Go through the weather forecast to select a dry, sunny, and bright day for lawn mowing. Put on some sunscreen and wear a hat for sun protection, as mid-day is ideal for mowing. This is when even the dewdrop moisture from the early morning will have evaporated, and the grass blades will be bone dry.
Cutting wet grass is difficult and often gets torn during the process. It also gets stuck in clumps on the mower deck and lawn parts. Take your mower out and make sure it is well-maintained and in good working condition before you mow.
– Sharpen Your Mower Blades
If it has been a lengthy time since you last sharpened your lawn mower blades, now would be a good time to do so. The newly grown grass is too delicate and sensitive and must be cut with the sharpest blade. Do not cut grass using a dull blade because it will be crushed and torn up.
Sharpening the mower blade is easy; you must first unbolt it from the mower. Then, after having thoroughly cleaned it, you should use an electric angle of 45 degrees to the cutting edge to sharpen the blade.
If an electric angle is not available, then a sharpening stone is also a worthy alternative. Lastly, thoroughly wash the dirt and grit off the blade before reattaching it to the mower.
– Mow Carefully
Refrain from trying to save time by mowing quickly over the overseeded grass. Instead, being patient and moving slowly across the lawn is wise. Remember that the new grass is still growing and has developing roots, so there are high chances of it being uprooted by the lawn mower.
Set the mower blade at its highest possible setting and make sure that it rotates at a moderate speed. For new grass, using a small-sized and lightweight lawn mower works better than a gigantic bulky one.
– Do Not Bag Your Clippings
You can bag grass clippings after cutting fresh grass if you like, but it is healthier if you go for a mulching type of blade and instead spread these clippings over the lawn. Even with a regular blade, you can manually convert the cut grass into mulch and spread it evenly on the surface of the lawn.
We all know that grass clippings are rich in nutrients, which is precisely what a young grass needs after its first cut. Mulched clippings are very small and break down easily to become food for the growing grass.
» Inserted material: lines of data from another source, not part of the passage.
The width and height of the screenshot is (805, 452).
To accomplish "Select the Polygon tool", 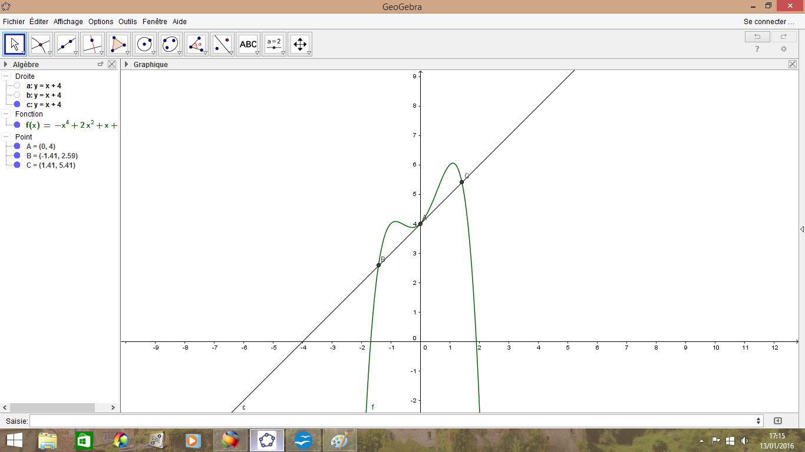I will pos(118,44).
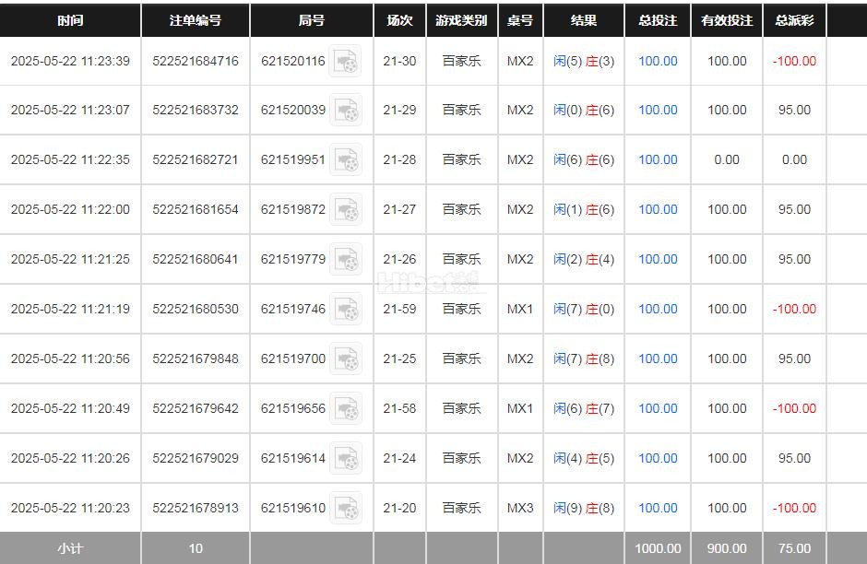Open replay icon for round 621519610

[x=346, y=509]
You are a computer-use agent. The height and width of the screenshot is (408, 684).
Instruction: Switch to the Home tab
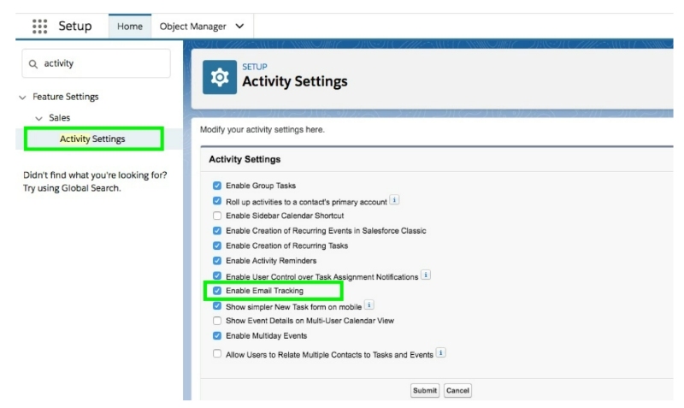[130, 27]
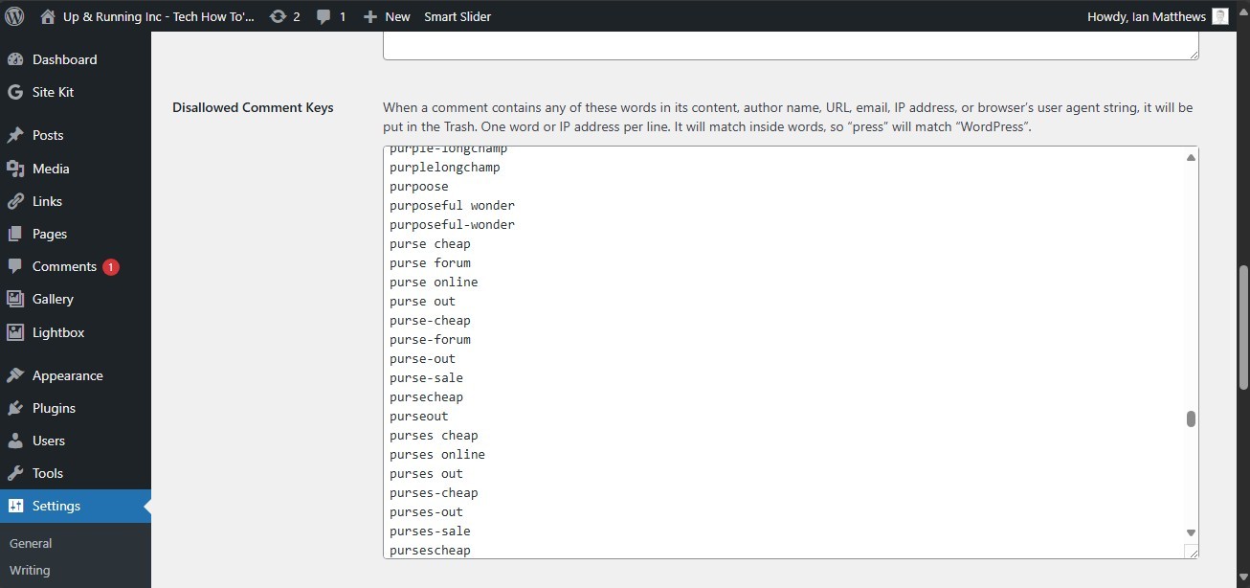The image size is (1250, 588).
Task: Click the textarea scrollbar down arrow
Action: [1190, 532]
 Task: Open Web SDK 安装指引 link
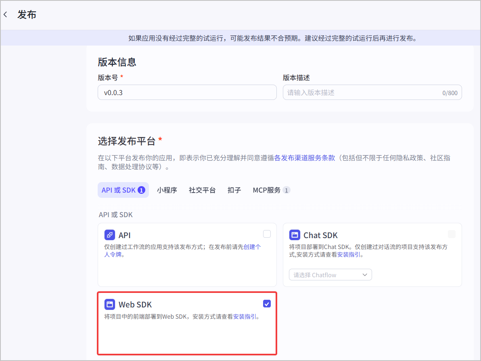click(245, 317)
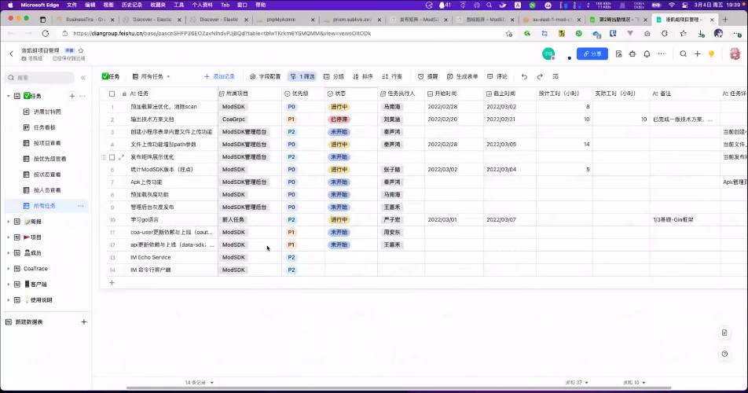Click the undo arrow in the toolbar
This screenshot has height=393, width=748.
click(x=524, y=76)
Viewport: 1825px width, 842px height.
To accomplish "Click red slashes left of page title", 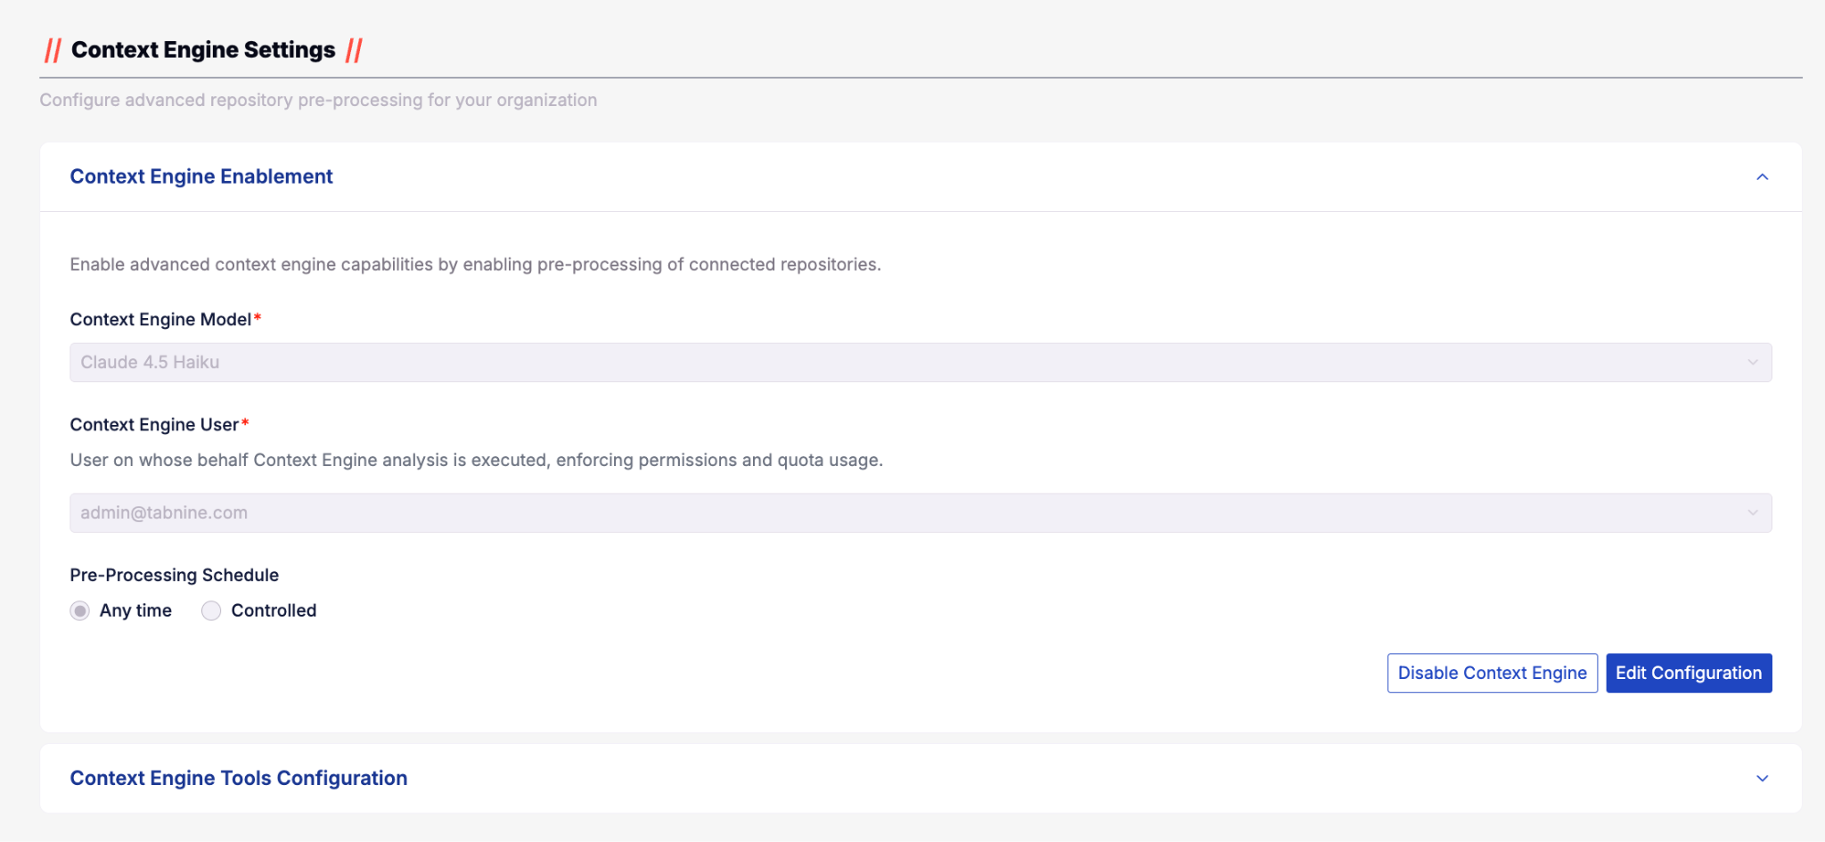I will point(53,51).
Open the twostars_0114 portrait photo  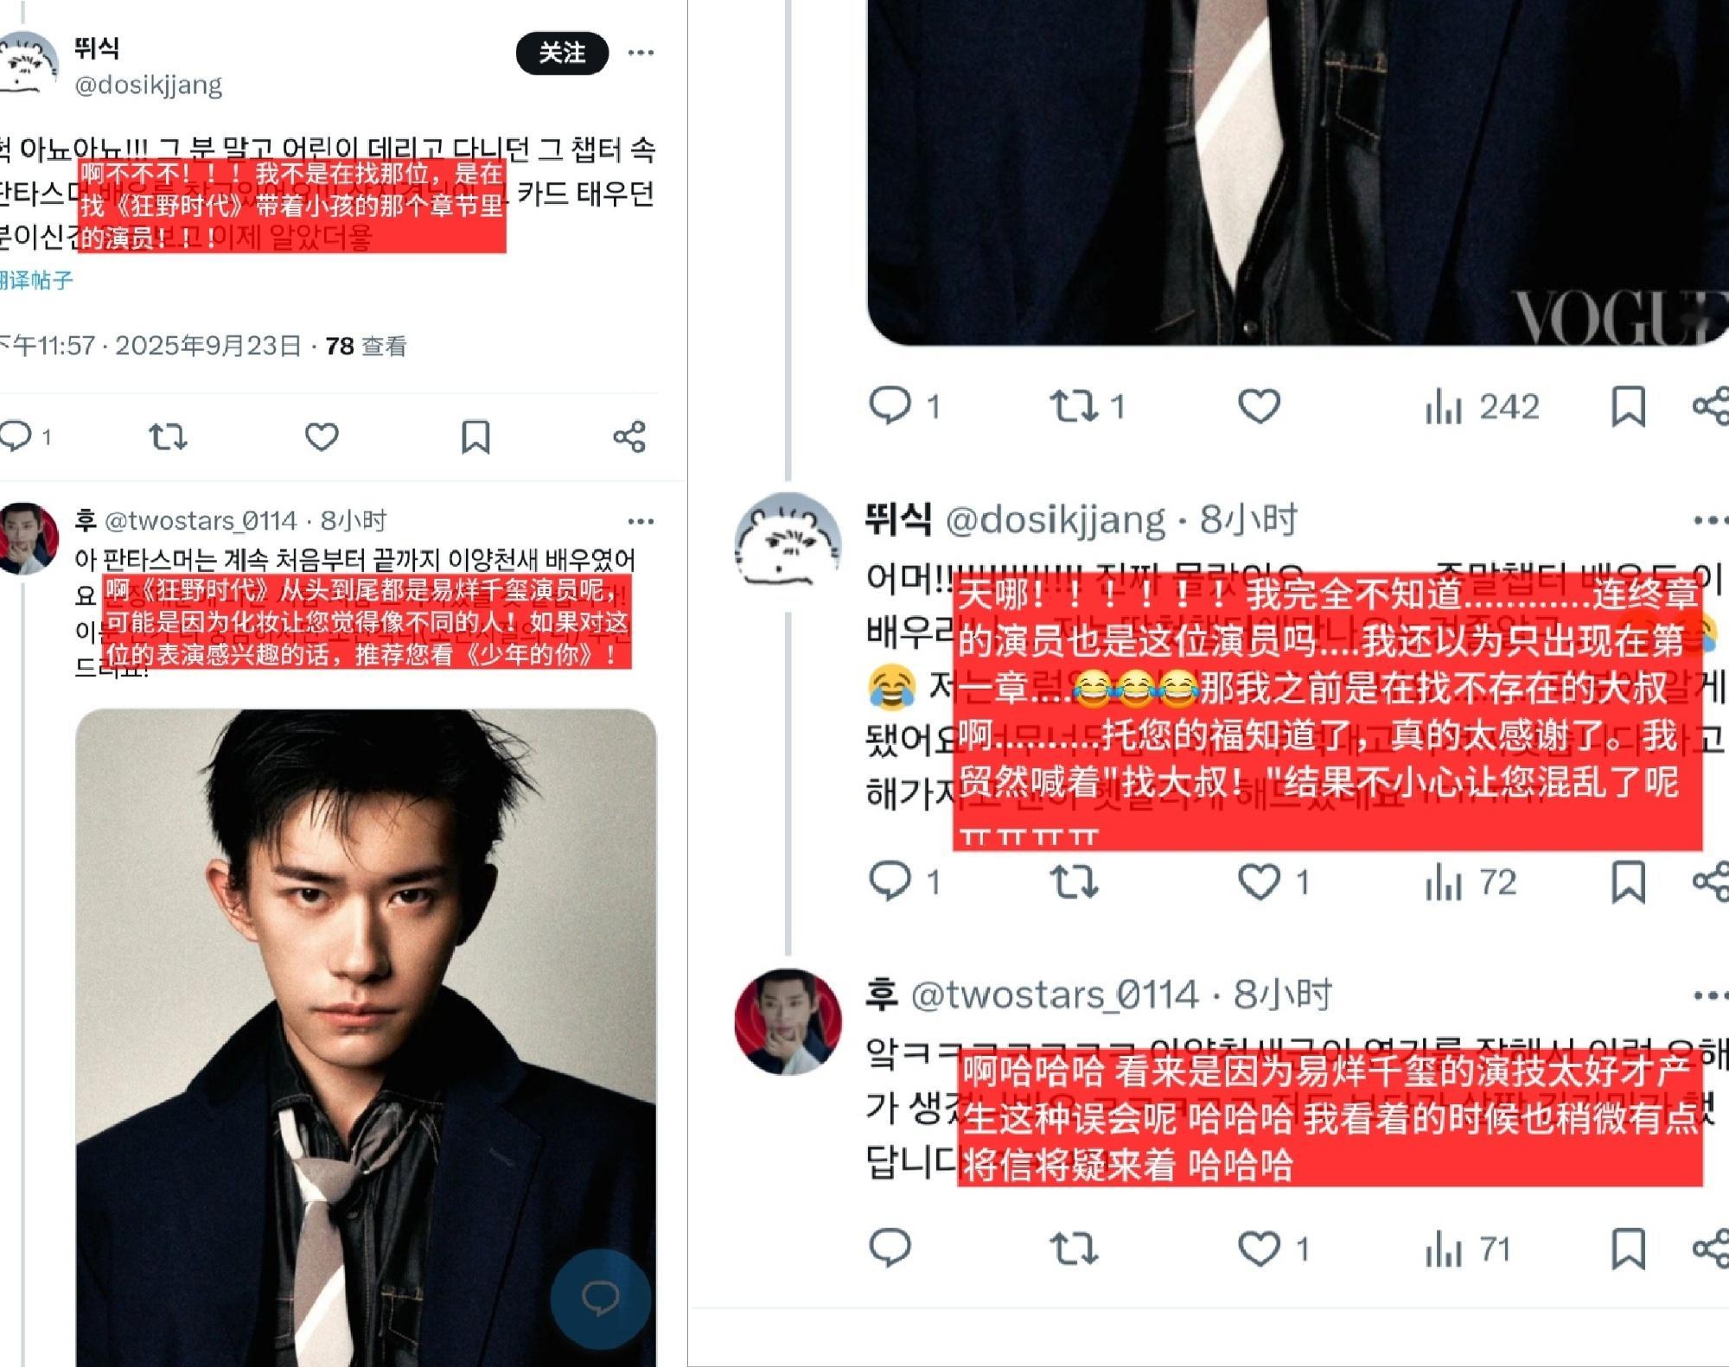tap(366, 1037)
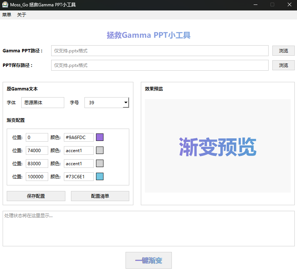Expand the 字号 dropdown showing 39
Image resolution: width=297 pixels, height=271 pixels.
pos(126,102)
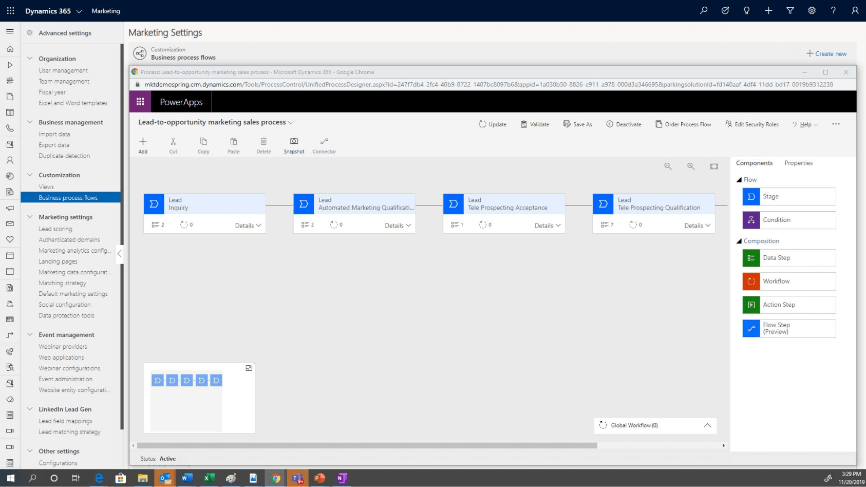The height and width of the screenshot is (487, 866).
Task: Click the PowerApps app launcher waffle
Action: pyautogui.click(x=140, y=102)
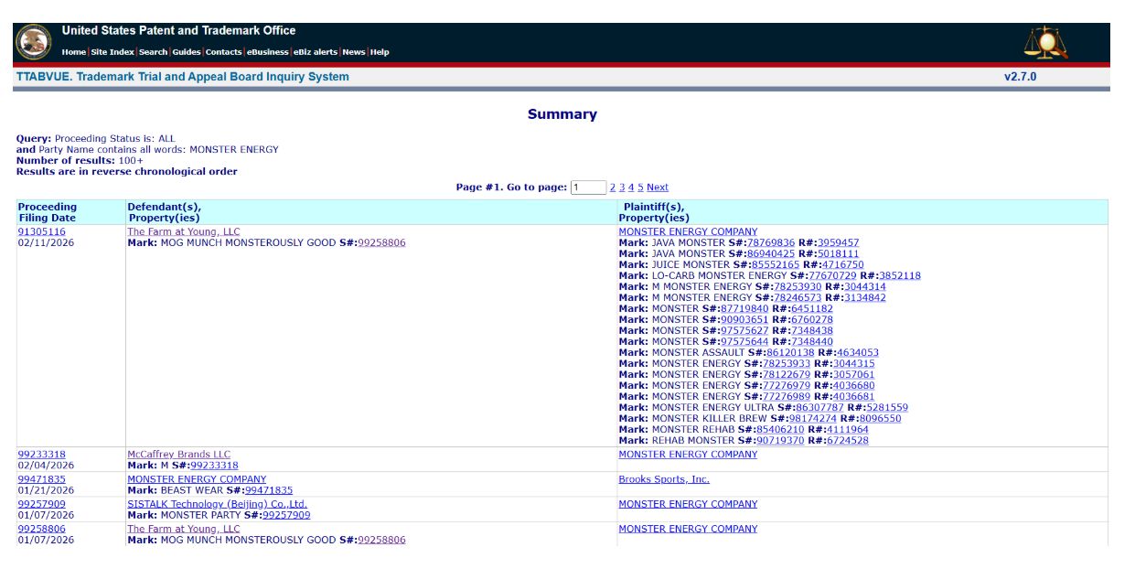Open the eBusiness navigation link
This screenshot has width=1135, height=579.
click(x=268, y=52)
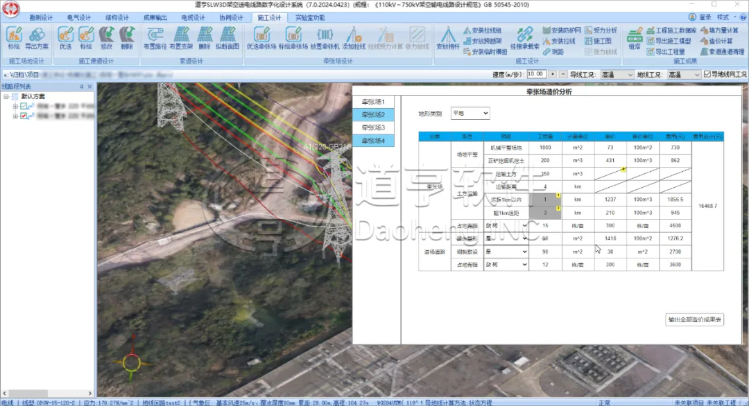749x406 pixels.
Task: Switch to the 电气设计 ribbon tab
Action: tap(78, 17)
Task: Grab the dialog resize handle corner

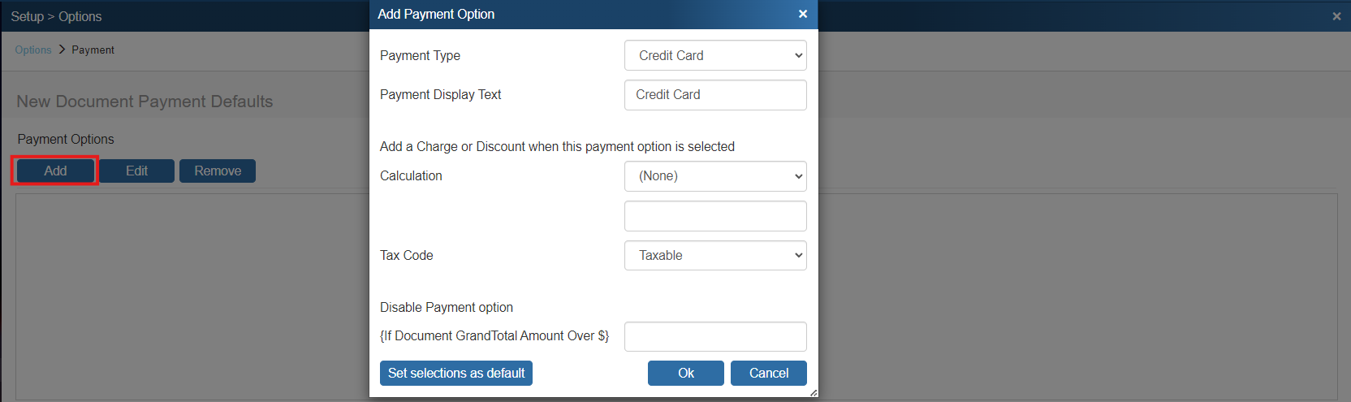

Before we let you go after reading this comprehensive guide on mowing a lawn that has been overseeded, let us summarize all the important points first.
- Using a lawn mower over a newly seeded lawn will physically crush each grass seed under its weight.
- The suction created by a rapidly rotating lawn mower blade also rips the new grass blades along with their shallow roots.
- Until the new grass blades from overseeding become three and a half inches long, mowing them will cut more than half their lengths off, killing them.
- Try pulling the young grass out from a few spots in the lawn using your hand to see if root resistance is present.
- Always mow new grass on a dry day because cutting wet grass is more difficult. A warm-season grass can be cut shorter than cool-season grass varieties.
After reading our advice, you will surely never commit the mistake of mowing grass within a month of overseeding. This is the best way to get successful results from overseeding and to enjoy a lush lawn as the fruits of your labor.